I will send to you with this same dataframe and example.

Thanks again!.
Carlos.

Thanks,
Carlos.

About multiple cols, i'm not quite sure how to implement it.

  1. Are multiple cols encoded according to the same target col and same functions ?
    Parms would be cols_to_encode, target_col, functions

  2. A col is encoded by multiple target cols and functions ?
    params would be col_to_encode, target_cols, functionss

  3. Multiple cols could be encoded by multiples target cols (specific to each col to encode) and functions (specific to each col to encode)
    Params would be
    list(col_to_encode_1 = list(target_cols = list("col1", "col2"), functions = list("mean", "sum"))

THis last case seem really complicated to use

OK. Sorry I did not explain it correctly.

  • I was just referring to the case where you indicate several categorical columns to encode against the same target.

  • In the example we coded "x1" and "x2" sequentially, the idea is to provide a list with the columns to encode and the target and internally the function would loop over each variable to get "target_mean_by_x1" and "target_mean_by_x2" columns.

Thanks!.

Ok, it's clearer for me.

In what kind of cases would one need that in real lige ?

Yes, well this ways of encoding categorical variables are part of the feature engineering phase.
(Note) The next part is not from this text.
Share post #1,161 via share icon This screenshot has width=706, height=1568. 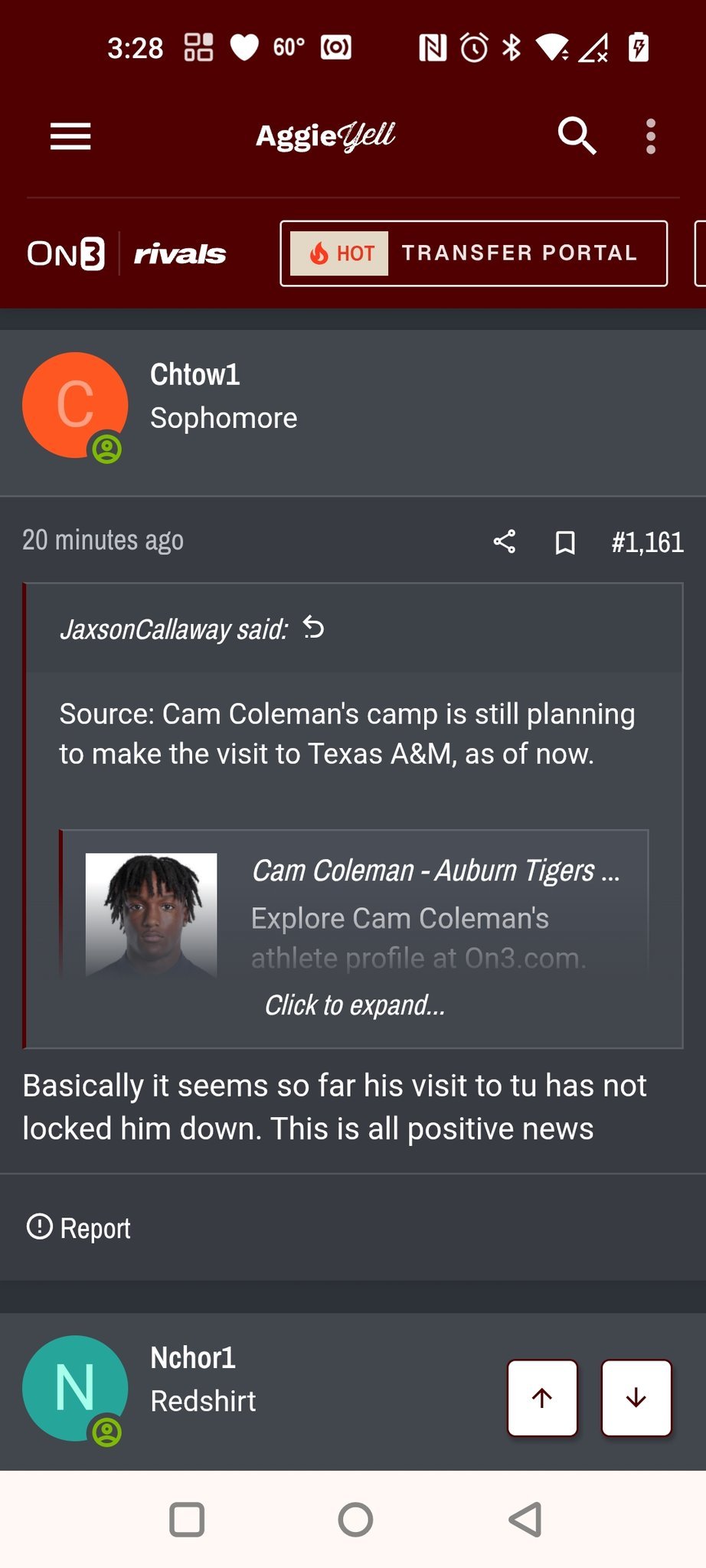tap(504, 542)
And can have a significative impact in the performance of the model.

You can consider this "mean arget encoding" as an alternative of what we talked and you have already implemented when transforming categorical variables by their frequencies. But in this case, instead of doing a kind of blind encoding (you just count ocurrences) you encode but considering the target variable.

All these different transformations you are putting together in your package have this same goal of improving model performance.

Hey Carlos,

With a bit of delay, I have implemented both those functionnality.

  • target_encode and build_target_encoding now accept multiple columns to encode. The way to do it is to provide a list to cols_to_encode in target_encode
  • prepareSet call those functions when argument target_col is provided and optionnaly target_encoding_functions is provided.

This will be in next release.

I will look into your other issue before releasing on CRAN.

Emmanuel-Lin